Of course, in one respect, there’s nothing to be learned from a book which extrapolates from the world of 1967.  There was no inkling that Islamic fundamentalism would be an issue, there was an expectation that the Soviet Union would remain communist but diminish as a threat, and allow its Warsaw Pact vassal states some independence.  At the same time, West Germany would reappear, if not as a military threat than as a threatening economic and foreign policy power.  East Germany would prosper economically to a moderate degree, and at the same time, would be appealing to young West Germans as a “true” heir to Prussian austerity and discipline.  There’s a long section on nuclear war which I haven’t read.  And the book precedes worries about natural resource depletion or overpopulation.

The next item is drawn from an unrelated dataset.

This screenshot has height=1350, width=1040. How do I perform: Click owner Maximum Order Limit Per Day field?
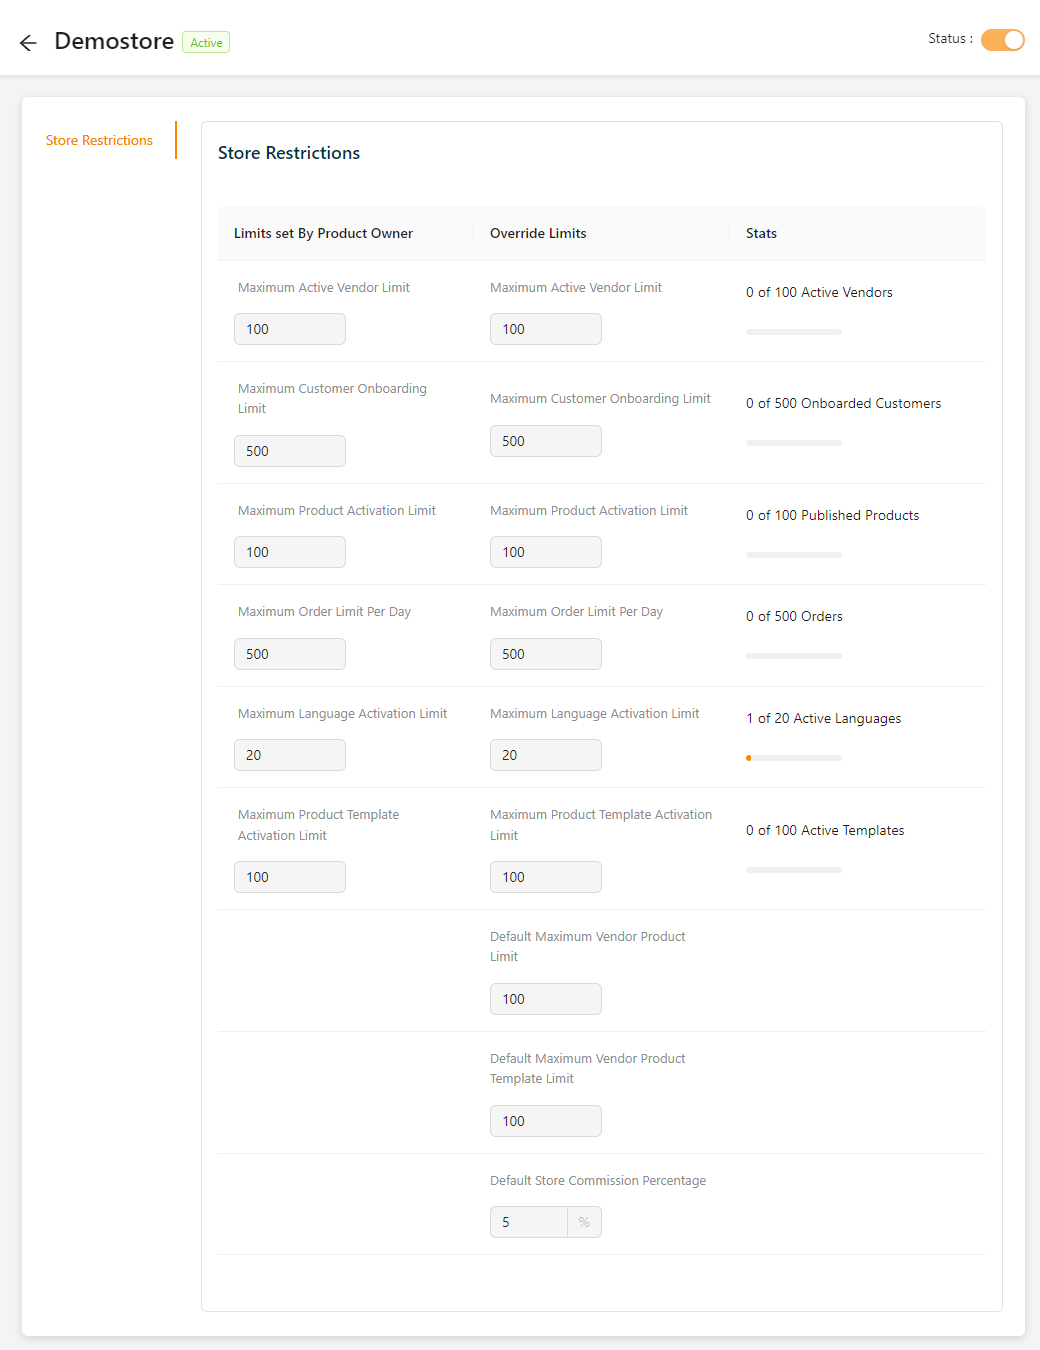tap(289, 654)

But to me the fascination of the book is that this forecast of the future, now the past, demonstrates in its own way how unknowable the future is.  The book creates what it calls “surprise-free projections,” which don’t mean that you can rely on these projections and you won’t be surprised in the future, but that these projections were believed to be a valid forecast assuming there are no surprises.  And of course there were surprises.

In the same way, too, there are now plenty of books with forecasts — generally gloomy ones:  deaths due to overpopulation, depletion of resources, and climate change.  Robots taking over our jobs and perhaps even costing us our lives.  Or, alternatively, Europe becoming Islamic, and America chock-full of fatherless children.

But will the next 50 years be any more predictable than the last 50 were?